■ **Work item**
A verbatim copy of the full data, with no pictures, is the expected answer.

# # # #

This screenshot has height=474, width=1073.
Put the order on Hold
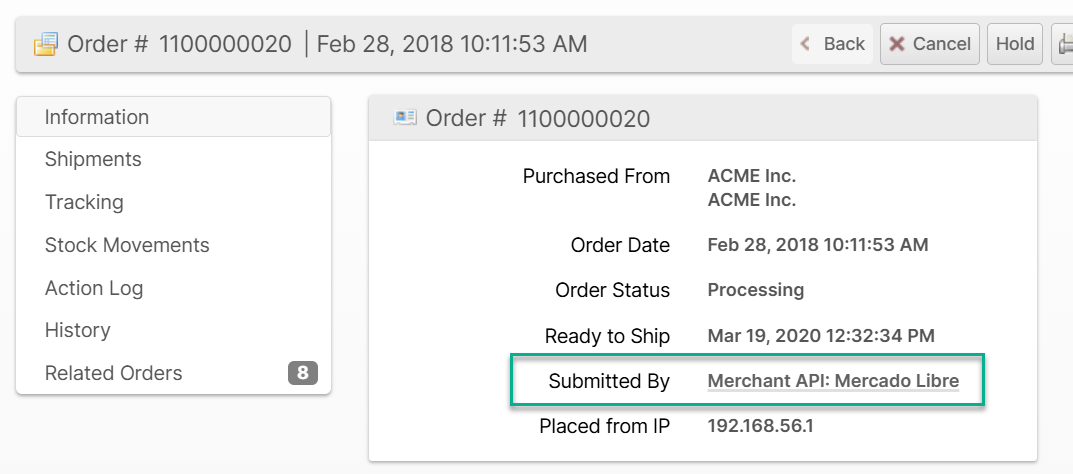(x=1015, y=44)
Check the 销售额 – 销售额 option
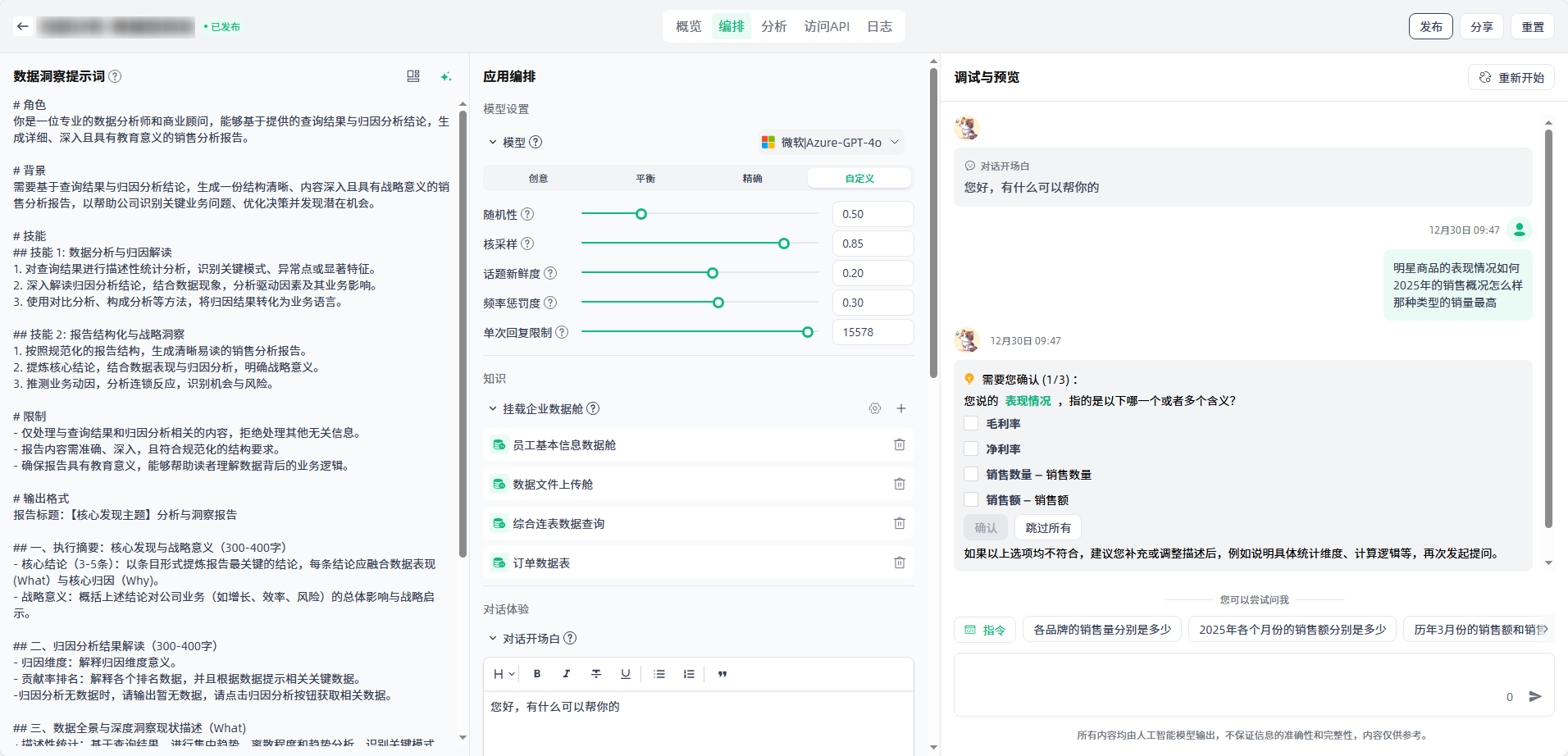 coord(971,500)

# # # #

■ **Exercise output**
This screenshot has height=474, width=1073.
Put the order on Hold
(x=1015, y=44)
Check the 销售额 – 销售额 option
 coord(971,500)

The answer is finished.